### Passage to read
..............................

Spatial Pipeline

The SpatialPipeline class shares spatial information through a pipeline of transformers, other estimators, and a final estimator.

Note that the final estimator step of the pipeline is not optional in this case. A typical scenario consists of having a preprocessing pipeline in charge of different tasks, such as cleaning the data, filling missing values, and standardizing the data. Then, the preprocessing pipeline is part of another pipeline with a final estimator, either a regressor or a classifier.

The following table describes the main methods of the SpatialPipeline class.

Method Description
fit Calls the fit method of the pipeline transformers and the final estimator.
fit_predict Calls the fit and transform methods of the pipeline transformer and the fit and predict methods of the final estimator.
predict Calls the transform method of all the transformers in the pipeline and calls the predict method of the final estimator.

See the SpatialPipeline class in Python API Reference for Oracle Spatial AI for more information.

The following example uses the block_groups SpatialDataFrame and SpatialColumnTransformer to define a feature-engineering step, which creates new columns representing the spatial lag of specific columns. Then, the feature-engineering step is added into a SpatialPipeline, along with a pre-processing step that standardizes the data and a final estimator consisting of a spatial error regression model.

..............................

### Provided data
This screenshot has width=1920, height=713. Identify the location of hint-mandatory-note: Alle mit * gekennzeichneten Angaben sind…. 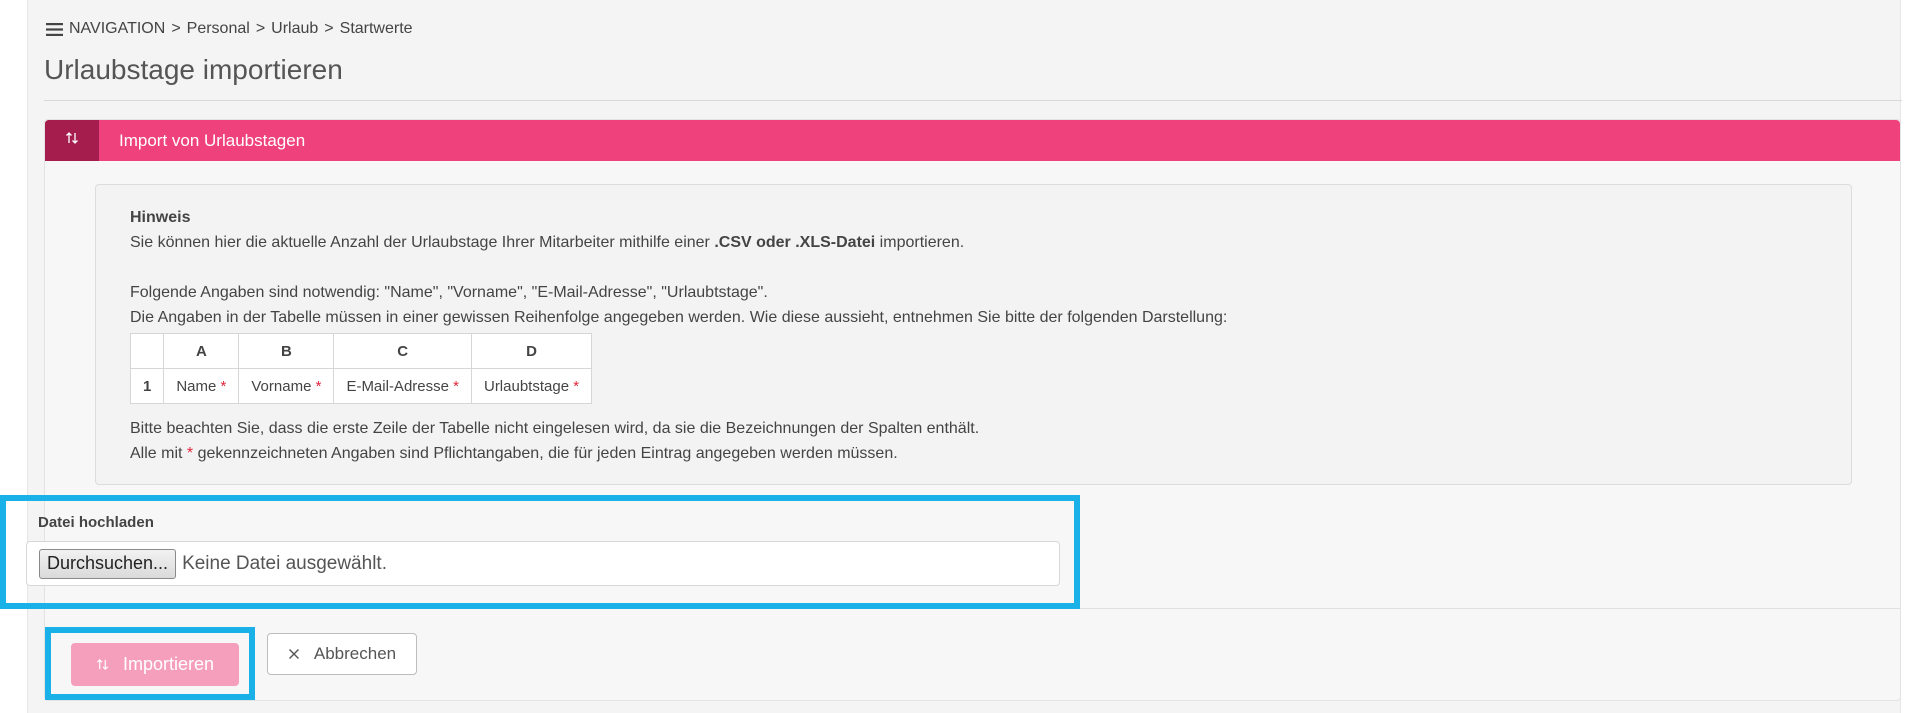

..............................

### Required action
Continue the passage on the SpatialPipeline class from the point where it stops. The material is not needed for this work.

### Exercise answer
from oraclesai.pipeline import SpatialColumnTransformer
from oraclesai.weights import KNNWeightsDefinition
from oraclesai.preprocessing import SpatialLagTransformer
from oraclesai.regression import SpatialErrorRegressor
from sklearn.impute import SimpleImputer
from sklearn.preprocessing import StandardScaler
 
# Define target and explanatory variables
X = block_groups[["MEAN_AGE", "HOUSE_VALUE", "MEDIAN_INCOME", "geometry"]]
 
# Define spatial weights
weights_definition = KNNWeightsDefinition(k=10)
 
# Define a Spatial Lag Transformer
spatial_lag_transformer = SpatialLagTransformer(spatial_weights_definition=weights_definition)
 
# Create an instance of SpatialErrorRegressor
spatial_error_regressor = SpatialErrorRegressor(spatial_weights_definition=weights_definition)
 
# Use SpatialColumnTransformer to concatenate column subsets
feature_engineering_step = SpatialColumnTransformer([
    ("imputer", SimpleImputer(), ["MEAN_AGE", "HOUSE_VALUE"]),
    ("spatial_lag", spatial_lag_transformer, ["HOUSE_VALUE"])])
 
# Create a pipeline with three steps: Feature-Engineering, Scaler, Regressor
regression_pipeline = SpatialPipeline([
    ("feature_engineering", feature_engineering_step),
    ("scaler", StandardScaler()),
    ("regressor", spatial_error_regressor)
])
 
# Train the model
regression_pipeline.fit(X, y="MEDIAN_INCOME")
 
# Print the score of the training set
print(f"r2_score = {regression_pipeline.score(X, y='MEDIAN_INCOME')}")

The output consists of the R-squared metric from the final estimator. The example calls the score method to run the transform methods of all the transformers in the pipeline.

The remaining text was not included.